::: Excerpted text

# 7.5" gauge railroads



## eljefe (Jun 11, 2011)

I recently discovered just how elaborate and sophisticated the 7.5" gauge railroad in my town is. Has anyone had experience with equipment like this? I know it's not cheap!


----------



## wingnut163 (Jan 3, 2013)

there is one being built on this form.


----------



## gunrunnerjohn (Nov 10, 2010)

Check this thread out. 


choo choo goes big time...


----------



## rrgrassi (May 3, 2012)

Goto http://www.realtrains.com

I'm saving my money to do this!


----------



## GN.2-6-8-0 (Jan 10, 2013)

Here in Phx.Az. the Maricopa Live Steamers have around 18 miles of 7 1/2 '' on 165 acres of land at 43rd ave and pinnacle peak road.
and yep' its open to the public...
there's also large HO. G and N scale layouts.
Your all welcome to visit on Sat.and Sun.


----------



## sjm9911 (Dec 20, 2012)

They are pretty wild looking but they will not fit in my basement!


----------



## eljefe (Jun 11, 2011)

::::::
::: Dataset content

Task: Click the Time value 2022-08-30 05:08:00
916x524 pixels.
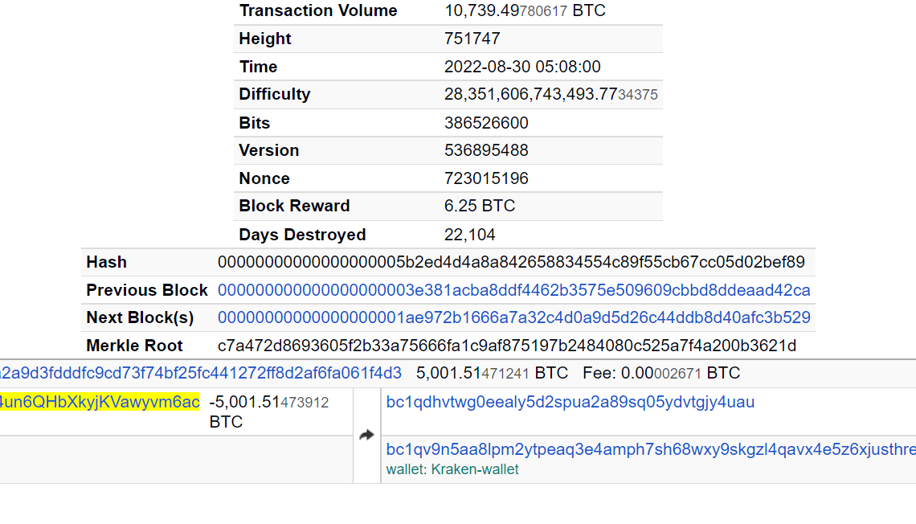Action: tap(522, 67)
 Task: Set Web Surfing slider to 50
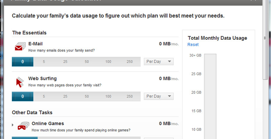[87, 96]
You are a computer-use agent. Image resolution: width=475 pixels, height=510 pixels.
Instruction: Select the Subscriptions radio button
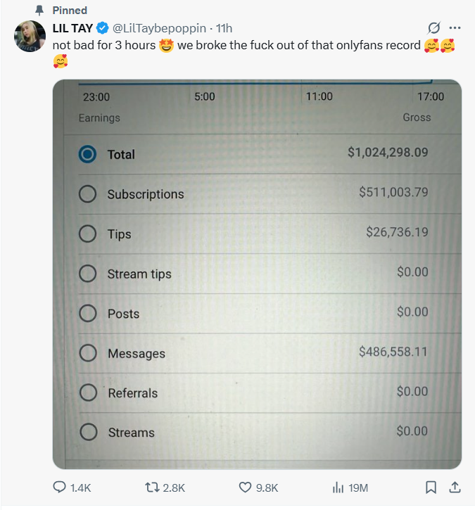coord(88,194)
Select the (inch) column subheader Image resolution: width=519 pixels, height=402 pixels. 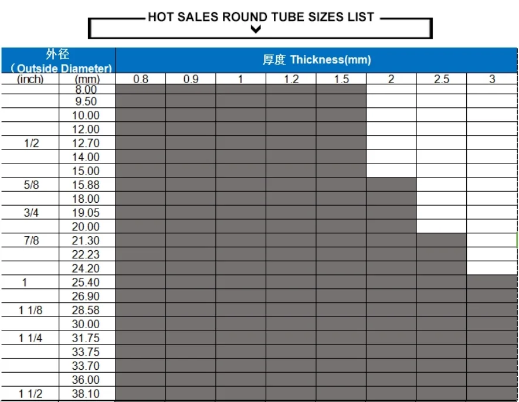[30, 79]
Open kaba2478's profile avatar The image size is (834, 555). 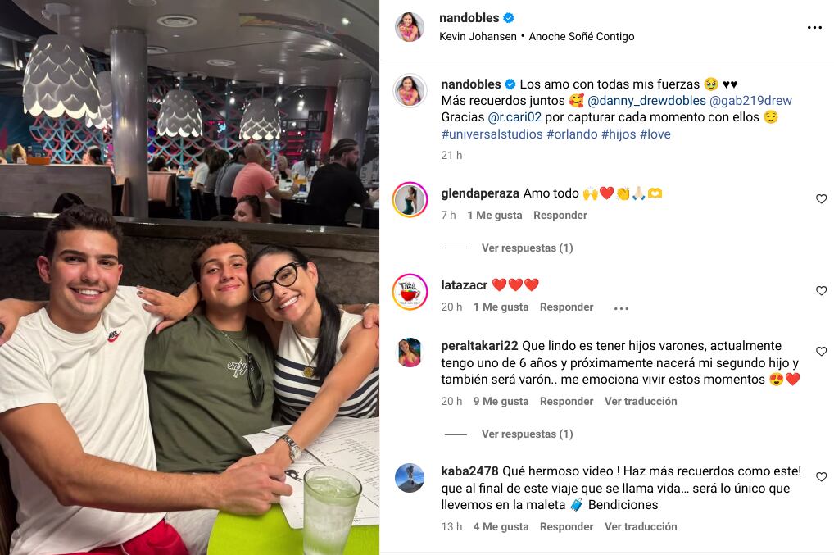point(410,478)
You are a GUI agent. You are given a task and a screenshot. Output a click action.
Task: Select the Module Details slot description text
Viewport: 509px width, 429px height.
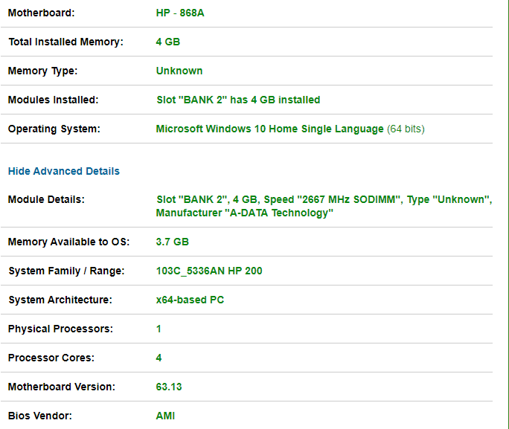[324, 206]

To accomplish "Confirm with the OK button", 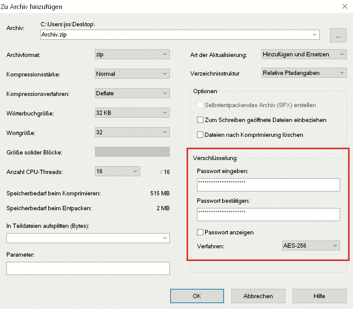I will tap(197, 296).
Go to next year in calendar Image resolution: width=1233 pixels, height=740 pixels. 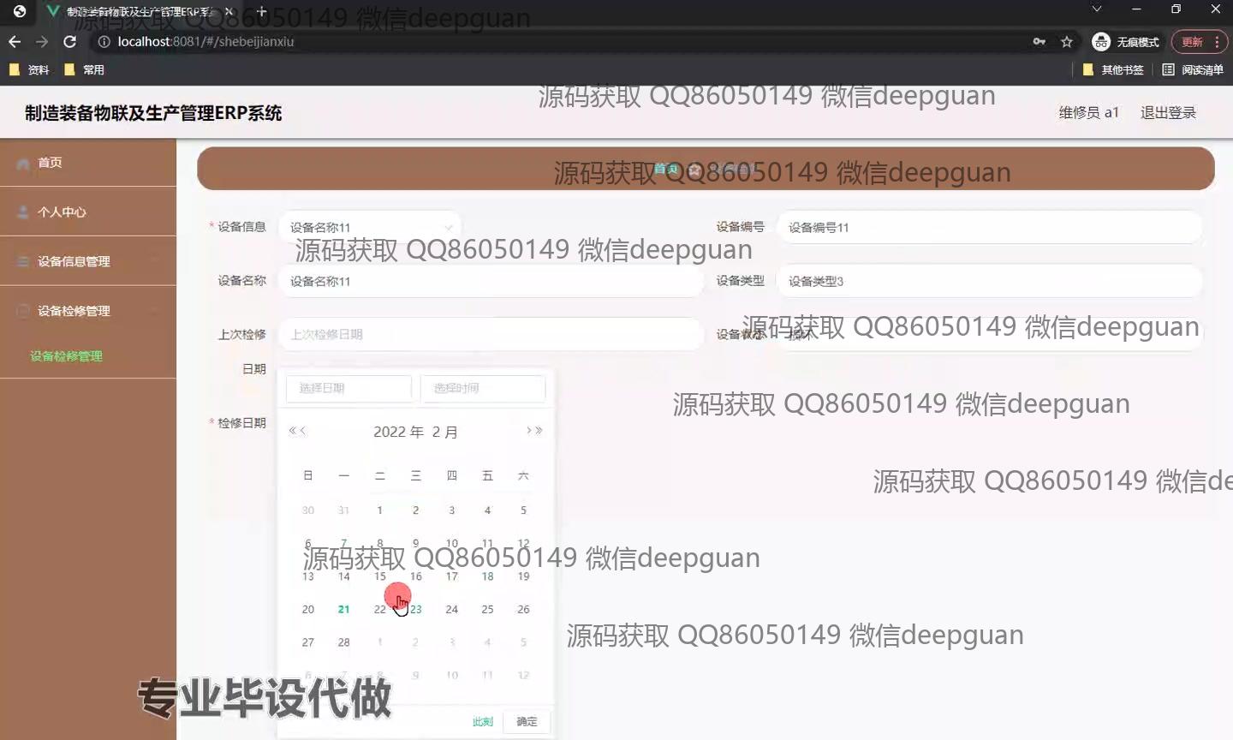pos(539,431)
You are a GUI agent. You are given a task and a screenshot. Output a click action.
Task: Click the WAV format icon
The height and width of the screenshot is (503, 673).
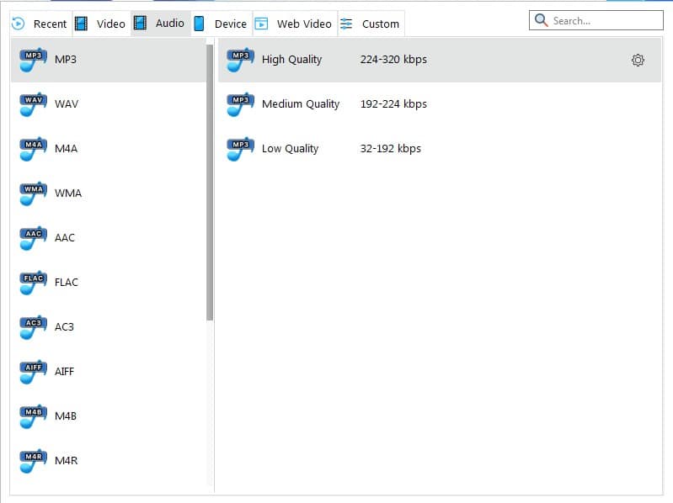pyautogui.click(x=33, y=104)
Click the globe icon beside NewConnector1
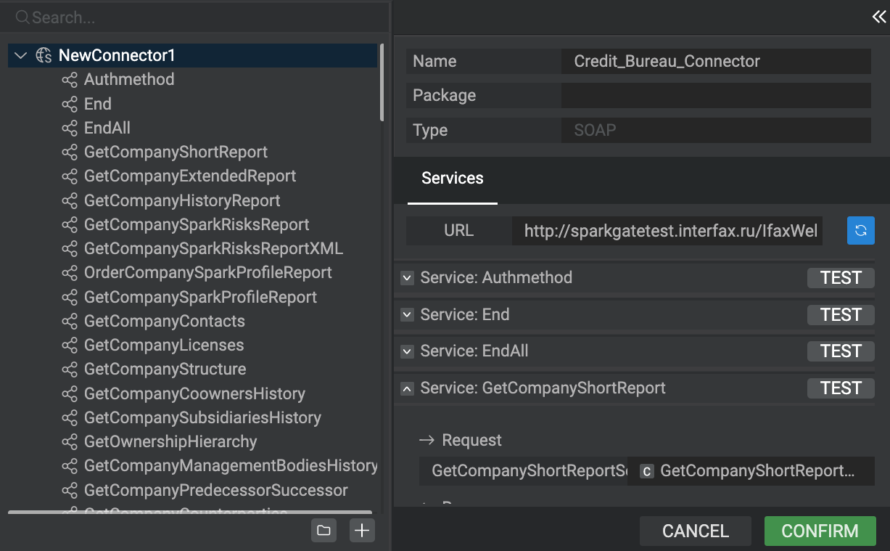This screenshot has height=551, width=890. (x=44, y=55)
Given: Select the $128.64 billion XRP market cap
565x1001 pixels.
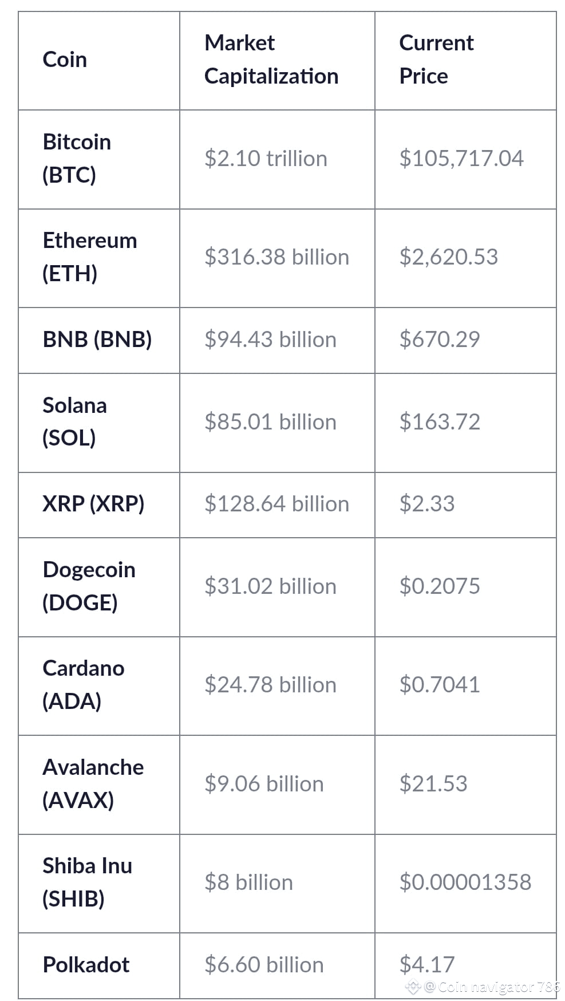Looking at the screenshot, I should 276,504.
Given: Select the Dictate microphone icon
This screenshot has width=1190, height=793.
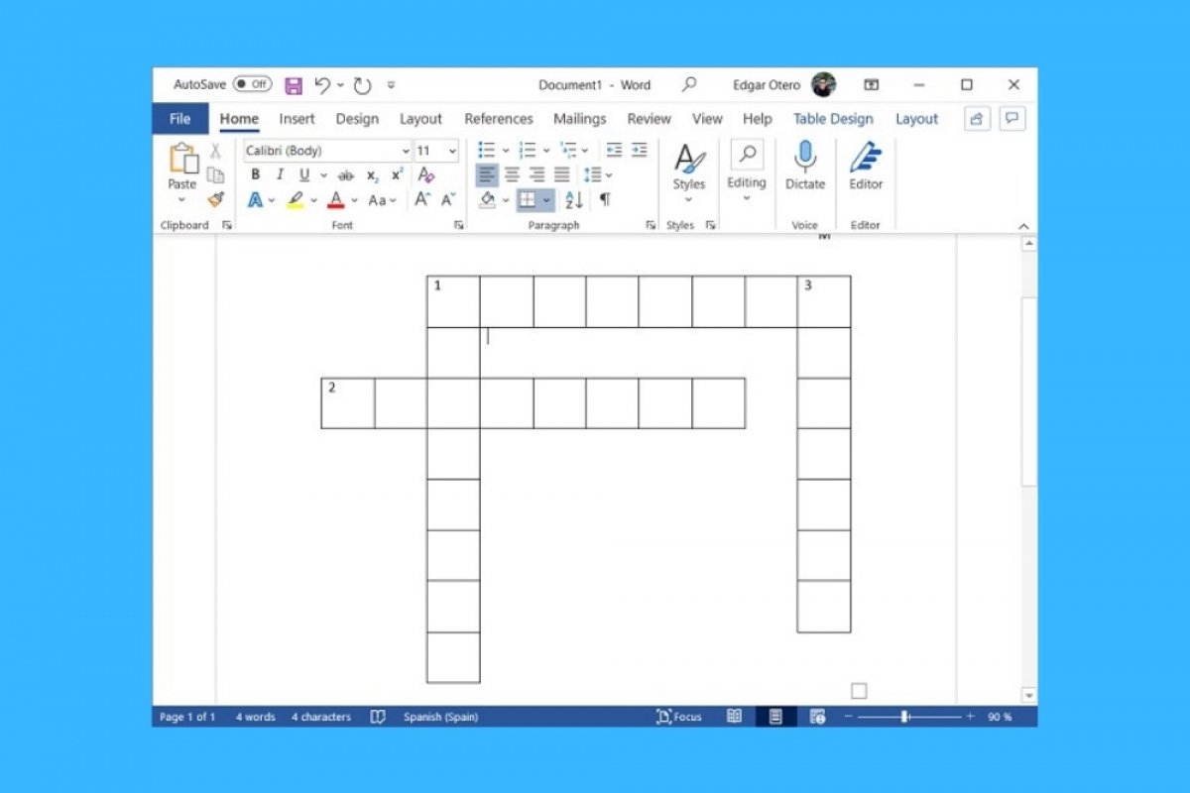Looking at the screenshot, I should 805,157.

::::::

**Directions:** Reproduce the stretch of the forum thread on 7.5" gauge railroads from "Goto http://www.realtrains.com" through "to the public..." word for word. These records have no connection to the forum thread above.

**Reply:**
Goto http://www.realtrains.com

I'm saving my money to do this!


----------



## GN.2-6-8-0 (Jan 10, 2013)

Here in Phx.Az. the Maricopa Live Steamers have around 18 miles of 7 1/2 '' on 165 acres of land at 43rd ave and pinnacle peak road.
and yep' its open to the public...